AI Interpretability: Meaning, Methods, and Limits
Graduate Reading Group (UC Berkeley, Spring 2026)
Purpose
The project is an opportunity to pursue a question that emerges from our discussions. It can be empirical, theoretical, or conceptual—what matters is that it engages seriously with the interpretability landscape and produces something that could seed further inquiry.
Teams
Form groups of 2-4 people. If possible, try to combine different perspectives and areas of expertise within your team.
Scope
Projects should connect to AI interpretability broadly construed. You might:
- Replicate and extend a method from the readings
- Develop a theoretical framework or formalize an intuition
- Design an empirical study testing an interpretability claim
- Analyze the epistemic status of a class of methods
- Propose and prototype a new technique
- Critically evaluate a theory of change linking interpretability to safety
Ambitious but incomplete work is fine. We’d rather see an interesting question partially answered than a boring question fully resolved.
Finding Project Ideas
Beyond questions that arise from our readings and discussions, two resources may help spark ideas:
Princeton Interpretability Research Highlights — A curated collection of recent interpretability research organized by theme.

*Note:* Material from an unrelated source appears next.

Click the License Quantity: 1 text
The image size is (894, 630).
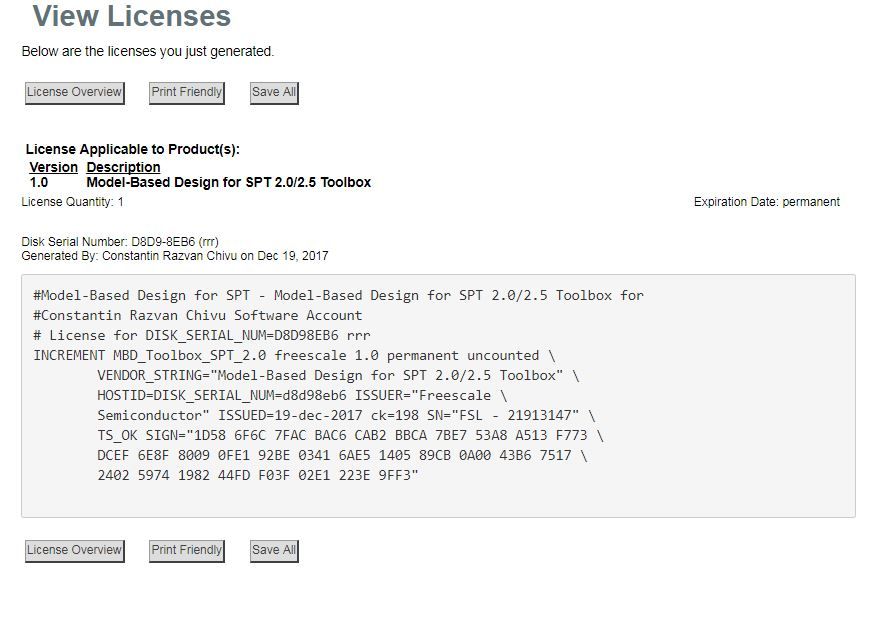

“Open Problems in Mechanistic Interpretability” — A systematic survey of open questions in the field, useful for identifying tractable problems at various levels of difficulty.
You’re welcome to draw from these or pursue something entirely different.
Timeline
Week 9 (March 20): Submit a one-page project proposal containing:
- Team members and their disciplinary backgrounds
- The question or problem you’re addressing
- Why it matters (connection to course themes)
- Proposed approach
- What success would look like
RRR Week (May 11-15): Final deliverables due and poster session.
Deliverables
Poster for public presentation during RRR week, open to the Berkeley community.
Online artifact in one of the following formats (your choice):
- Short writeup (4-8 pages)
- Documented code repository with README
- Blog post suitable for a technical audience
- Other format by approval
The artifact should allow someone outside the group to understand what you did and why it matters.
What We’re Looking For
We’re not expecting publication-ready work. We want to see evidence of serious engagement: a well-posed question, a thoughtful approach, and honest reflection on what you learned. A project that tackles something hard and partially succeeds is more valuable than one that answers a trivial question completely.
Finding Collaborators
We’ll facilitate team formation during Weeks 4-5. If you have a project idea but need collaborators, or want to join a team but don’t have an idea yet, we’ll create a shared space to match people.